I feel like most of my friends/readers are smart enough to understand why birth control needs to be safely accessible, so I'm not going to explain that to you. Unfortunately, though, women everywhere need to constantly justify their use of contraception to politicians, radio hosts, TV anchors - lots of white men, for the most part.

It's interesting to me that birth control is a "women's issue" when it very much benefits men. Perhaps more so. Birth control exists so that women can have sex with men. We don't need it to pleasure ourselves, fellas. Yet, discussions around birth control almost always exclude men. Discussions of its purpose at least. Discussions of its legislation are generally dominated by men, so that makes perfect sense.

My question is: why can't we just accept it for what it is and move the fuck on? Literally.

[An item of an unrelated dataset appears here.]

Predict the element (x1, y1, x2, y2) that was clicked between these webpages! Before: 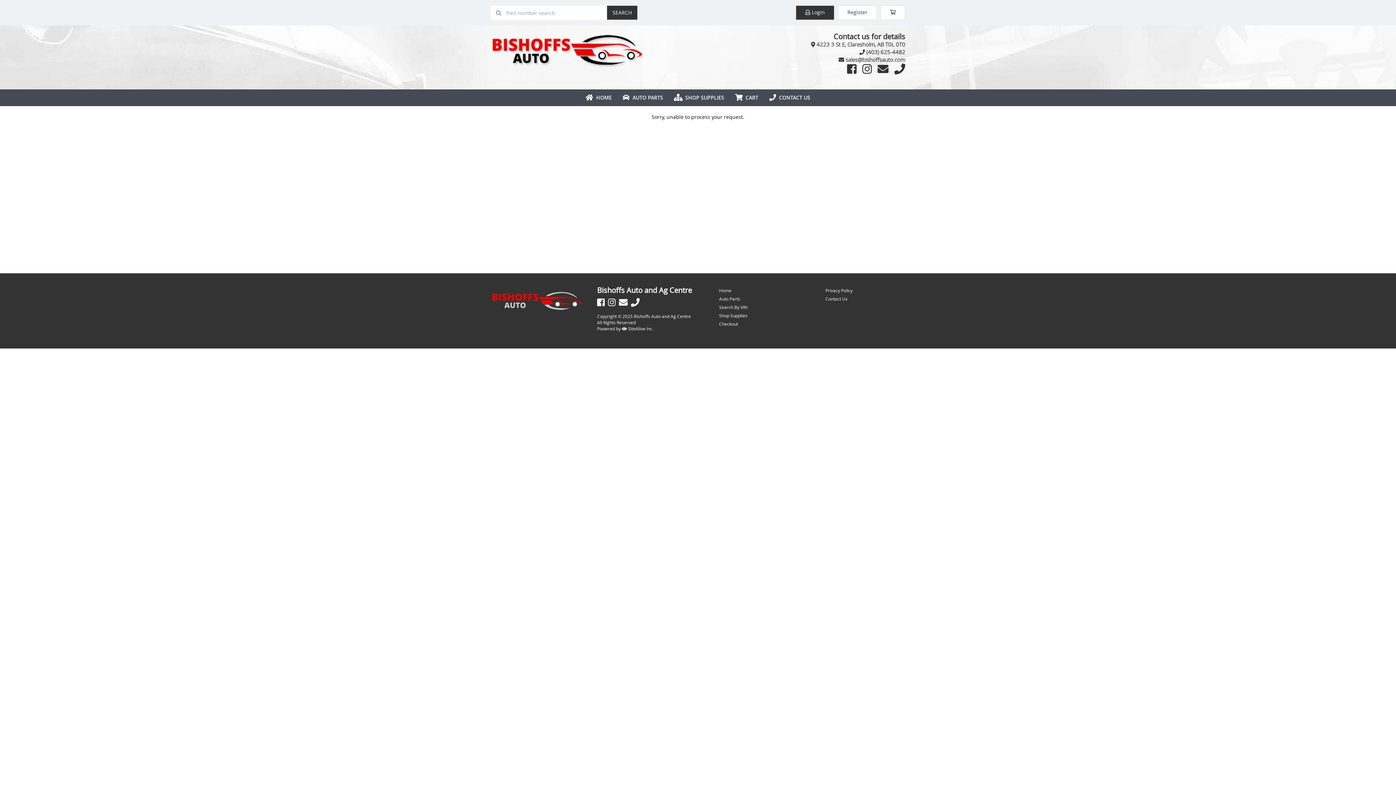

We are now dealing with a bizarre new morality where a woman cannot simply say, in one way or another, "I'm on the pill because I like dick." - Roxane Gay

Of course, it's not only about sex. It's about controlling birth. It's about delaying children for the sake of your career, or financial preparedness, or general happiness.  It's about having the time to decide, as a couple, that you want a family. Isn't that a good thing for everyone? For women and men? For employers, for the economy, for people against welfare, for individualism? Honestly, I can't think of anything more patriotic than avoiding pregnancy.